| Data to process |
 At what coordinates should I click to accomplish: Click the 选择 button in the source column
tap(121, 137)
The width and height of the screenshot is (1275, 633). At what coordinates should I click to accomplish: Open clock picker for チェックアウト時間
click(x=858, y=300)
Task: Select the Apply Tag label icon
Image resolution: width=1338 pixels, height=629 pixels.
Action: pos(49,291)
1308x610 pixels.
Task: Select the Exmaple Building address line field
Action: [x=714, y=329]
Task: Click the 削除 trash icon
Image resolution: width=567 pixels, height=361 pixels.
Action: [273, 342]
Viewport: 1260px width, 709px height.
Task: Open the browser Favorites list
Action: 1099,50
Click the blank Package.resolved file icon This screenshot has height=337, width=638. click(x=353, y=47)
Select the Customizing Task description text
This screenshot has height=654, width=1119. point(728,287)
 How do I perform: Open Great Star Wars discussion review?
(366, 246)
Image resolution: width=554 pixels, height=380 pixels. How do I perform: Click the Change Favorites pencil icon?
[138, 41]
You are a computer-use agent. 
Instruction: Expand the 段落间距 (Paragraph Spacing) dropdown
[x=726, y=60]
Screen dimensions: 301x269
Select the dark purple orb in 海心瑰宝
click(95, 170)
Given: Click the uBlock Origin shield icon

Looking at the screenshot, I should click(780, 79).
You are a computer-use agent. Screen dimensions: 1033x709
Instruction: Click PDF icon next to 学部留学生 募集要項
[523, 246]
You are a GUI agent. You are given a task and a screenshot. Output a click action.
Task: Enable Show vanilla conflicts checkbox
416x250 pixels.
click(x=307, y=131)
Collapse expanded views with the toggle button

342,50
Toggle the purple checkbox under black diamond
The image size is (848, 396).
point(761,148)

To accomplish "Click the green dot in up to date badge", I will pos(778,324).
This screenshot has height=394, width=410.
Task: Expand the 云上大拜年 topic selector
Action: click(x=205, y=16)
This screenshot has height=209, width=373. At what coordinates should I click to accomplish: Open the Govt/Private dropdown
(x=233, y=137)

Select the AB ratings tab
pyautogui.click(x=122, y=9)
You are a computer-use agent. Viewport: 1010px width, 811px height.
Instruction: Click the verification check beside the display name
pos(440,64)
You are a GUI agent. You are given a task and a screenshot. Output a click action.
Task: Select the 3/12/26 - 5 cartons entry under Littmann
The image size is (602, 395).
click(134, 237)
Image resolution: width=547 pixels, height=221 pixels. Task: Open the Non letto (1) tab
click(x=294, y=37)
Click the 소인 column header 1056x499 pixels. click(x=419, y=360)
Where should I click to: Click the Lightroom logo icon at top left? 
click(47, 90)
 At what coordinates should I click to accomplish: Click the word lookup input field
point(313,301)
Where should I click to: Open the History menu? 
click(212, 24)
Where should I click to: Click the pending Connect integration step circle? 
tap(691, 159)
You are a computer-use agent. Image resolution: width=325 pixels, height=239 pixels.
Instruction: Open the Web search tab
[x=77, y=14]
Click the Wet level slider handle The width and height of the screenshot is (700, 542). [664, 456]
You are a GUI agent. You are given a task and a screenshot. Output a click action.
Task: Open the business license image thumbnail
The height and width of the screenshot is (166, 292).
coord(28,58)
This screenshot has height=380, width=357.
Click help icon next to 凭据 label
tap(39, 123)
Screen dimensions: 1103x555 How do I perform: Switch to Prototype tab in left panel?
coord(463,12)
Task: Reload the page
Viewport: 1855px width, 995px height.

| What is being asked |
Could you copy every line from the records that has "checkbox" in it?

| Response to this task |
Task: Enable Show vanilla conflicts checkbox
Toggle the purple checkbox under black diamond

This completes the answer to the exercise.